The decision was announced by Minister of National Economy and Finance Kyriakos Pierrakakis speaking on radio "Parapolitans", noting that the response of the citizens confirms that the regulation responds to a chronic problem that employs thousands of households. As he said, interest in regulating the Swiss franc and also in the extrajudicial mechanism remains particularly high, as interventions were designed based on the actual needs of borrowers.
The arrangement concerns serviced or already regulated loans to a Swiss franc and provides for conversion into euro at a more favourable rate, a fixed interest rate for the entire repayment period and an extension of up to five years. The aim is to significantly limit the monthly dose and restore part of the burden caused by the change in the rate in previous years.

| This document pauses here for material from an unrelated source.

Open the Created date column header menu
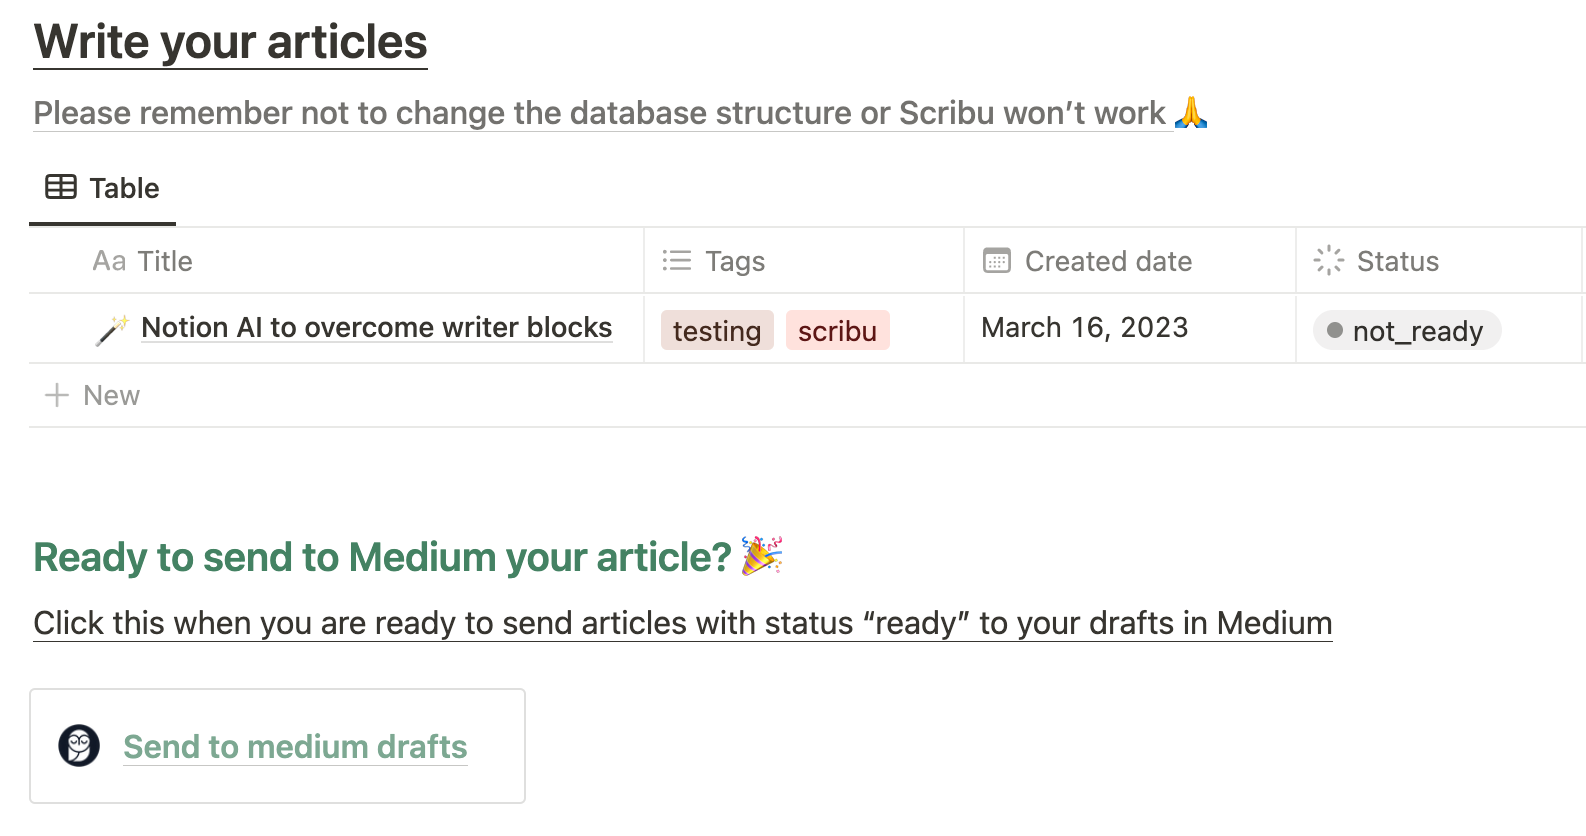 (1108, 261)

For the relevant borrowers they are provided three categories of aid. The first concerns those who meet specific income, assets and deposit criteria and ensures a 30% rate haircut and a 2.50% interest rate. The second provides for a 20% haircut and a 2.70% interest rate, while for those who do not belong to the previous two categories an improved rate of 15% is foreseen and a 2.90% interest rate.

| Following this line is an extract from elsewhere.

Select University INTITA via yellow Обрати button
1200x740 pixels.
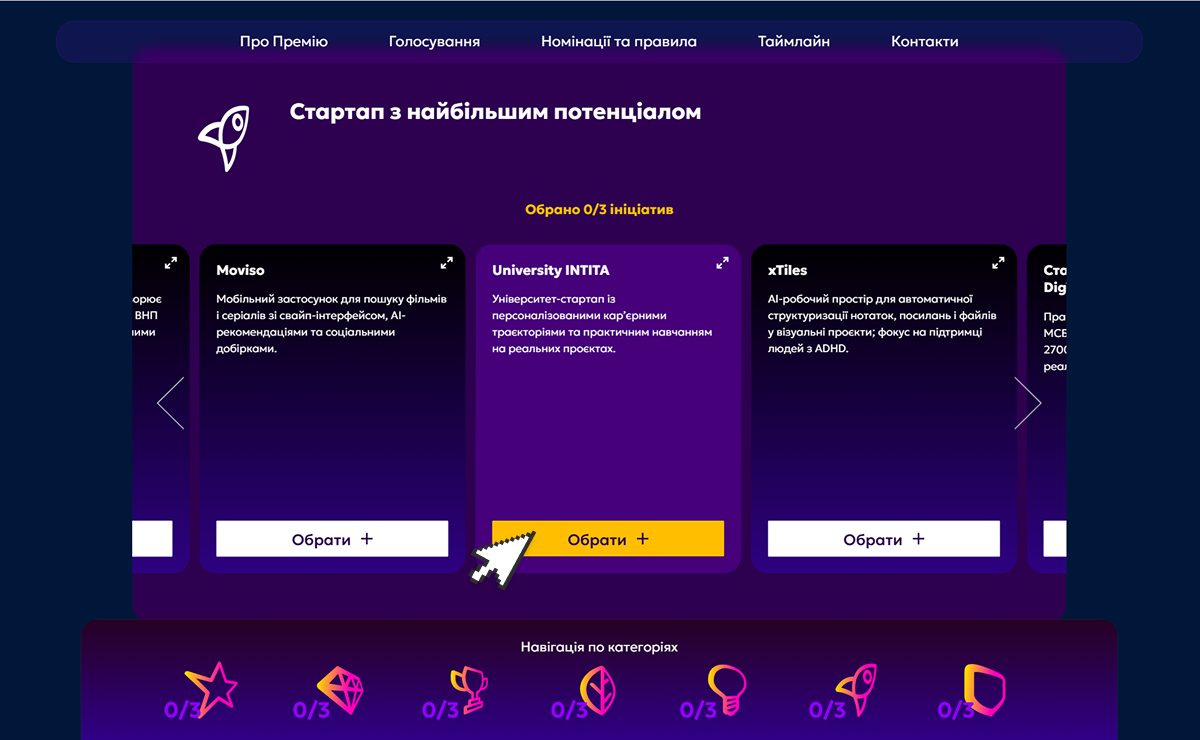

Even greater are the benefits for financially vulnerable borrowers. For this category a rate haircut is provided that can be reached up to 50%, at an interest rate of 2.30%, which significantly reduces both the amount of the debt and the monthly charge.

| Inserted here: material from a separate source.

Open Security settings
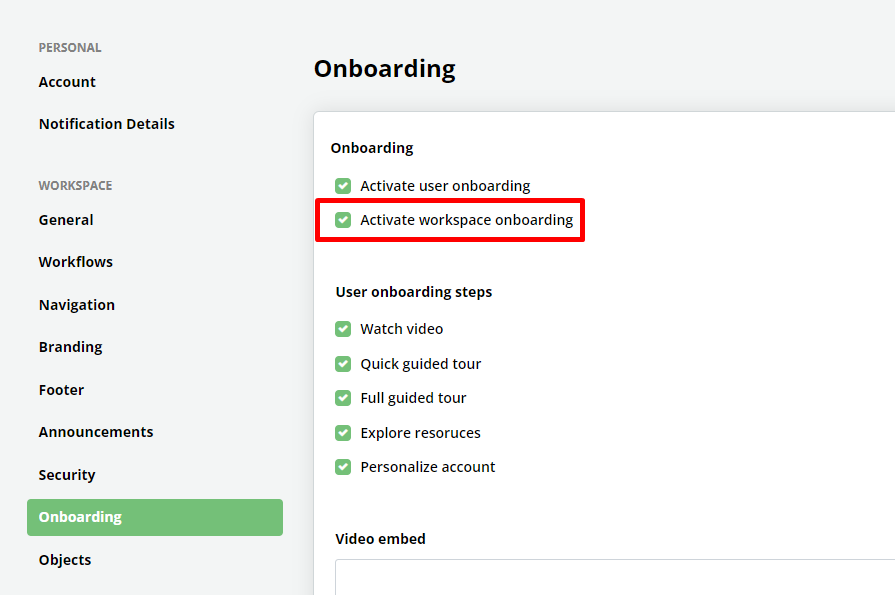Image resolution: width=895 pixels, height=595 pixels. pos(67,475)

Non-performing loans are not part of this scheme and continue to be treated through the extrajudicial mechanism, which is the key instrument of regulation for debtors experiencing difficulties in serving their loan obligations.
At the same time, the Minister of Finance announced interventions in the bill in the House, with improvements in provisions on attracting investment funds in Greece, as well as extending tax incentives for certain categories of hybrid vehicles.
In particular, additional incentives are being considered for the Investment funds wishing to transfer some of their activities to the country, provided that their economic activity exceeds certain limits. At the same time, the current discount scheme for certain categories of plug-in hybrid cars is extended for another six months.
In the field of housing policy, Mr Pierrakakis announced that in the autumn it was expected that the Real Estate Acquisition and Releasing Institution for vulnerable debtors. According to the information presented, the tendering procedure has been completed and the evaluation of the proposals is already under way.
Referring to the recent decision of the Supreme Court on loans to Katseli law, It made it clear that the decision would be implemented normally, but noting that the competent authorities are examining the technical implementation procedures due to the wide variety of cases in practice.